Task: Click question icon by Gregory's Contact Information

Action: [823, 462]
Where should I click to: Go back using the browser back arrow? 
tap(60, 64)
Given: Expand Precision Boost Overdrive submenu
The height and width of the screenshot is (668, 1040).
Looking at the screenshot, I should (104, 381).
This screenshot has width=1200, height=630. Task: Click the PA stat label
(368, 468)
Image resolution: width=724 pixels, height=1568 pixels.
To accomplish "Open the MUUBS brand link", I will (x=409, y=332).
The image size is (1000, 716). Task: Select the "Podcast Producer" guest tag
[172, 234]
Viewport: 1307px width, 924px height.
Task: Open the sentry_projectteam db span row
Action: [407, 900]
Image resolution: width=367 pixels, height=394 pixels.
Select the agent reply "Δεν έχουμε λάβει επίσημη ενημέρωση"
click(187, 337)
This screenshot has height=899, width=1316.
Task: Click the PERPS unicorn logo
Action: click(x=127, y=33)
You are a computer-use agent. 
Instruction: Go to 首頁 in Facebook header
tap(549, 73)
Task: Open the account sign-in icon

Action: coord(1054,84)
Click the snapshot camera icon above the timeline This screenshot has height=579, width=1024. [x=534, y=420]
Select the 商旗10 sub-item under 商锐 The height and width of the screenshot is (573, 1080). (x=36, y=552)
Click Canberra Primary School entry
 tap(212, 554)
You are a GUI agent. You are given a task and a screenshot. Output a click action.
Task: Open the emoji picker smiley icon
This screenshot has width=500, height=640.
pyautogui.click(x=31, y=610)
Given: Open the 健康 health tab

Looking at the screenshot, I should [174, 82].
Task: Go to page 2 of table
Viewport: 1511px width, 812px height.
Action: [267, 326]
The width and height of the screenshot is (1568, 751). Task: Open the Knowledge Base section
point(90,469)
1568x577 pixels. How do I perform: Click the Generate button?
====
INSTRUCTION: Can you reproduce the records above word for word?

SOLUTION TO THIS PROBLEM:
Task: Click question icon by Gregory's Contact Information

Action: [823, 462]
Where should I click to: Go back using the browser back arrow? 
tap(60, 64)
Given: Expand Precision Boost Overdrive submenu
The height and width of the screenshot is (668, 1040).
Looking at the screenshot, I should (104, 381).
This screenshot has width=1200, height=630. Task: Click the PA stat label
(368, 468)
Image resolution: width=724 pixels, height=1568 pixels.
To accomplish "Open the MUUBS brand link", I will (x=409, y=332).
The image size is (1000, 716). Task: Select the "Podcast Producer" guest tag
[172, 234]
Viewport: 1307px width, 924px height.
Task: Open the sentry_projectteam db span row
Action: [407, 900]
Image resolution: width=367 pixels, height=394 pixels.
Select the agent reply "Δεν έχουμε λάβει επίσημη ενημέρωση"
click(187, 337)
This screenshot has height=899, width=1316.
Task: Click the PERPS unicorn logo
Action: click(x=127, y=33)
You are a computer-use agent. 
Instruction: Go to 首頁 in Facebook header
tap(549, 73)
Task: Open the account sign-in icon

Action: coord(1054,84)
Click the snapshot camera icon above the timeline This screenshot has height=579, width=1024. [x=534, y=420]
Select the 商旗10 sub-item under 商锐 The height and width of the screenshot is (573, 1080). (x=36, y=552)
Click Canberra Primary School entry
 tap(212, 554)
You are a GUI agent. You are given a task and a screenshot. Output a click action.
Task: Open the emoji picker smiley icon
This screenshot has width=500, height=640.
pyautogui.click(x=31, y=610)
Given: Open the 健康 health tab

Looking at the screenshot, I should [174, 82].
Task: Go to page 2 of table
Viewport: 1511px width, 812px height.
Action: [267, 326]
The width and height of the screenshot is (1568, 751). Task: Open the Knowledge Base section
point(90,469)
1568x577 pixels. How do I perform: Click the Generate button?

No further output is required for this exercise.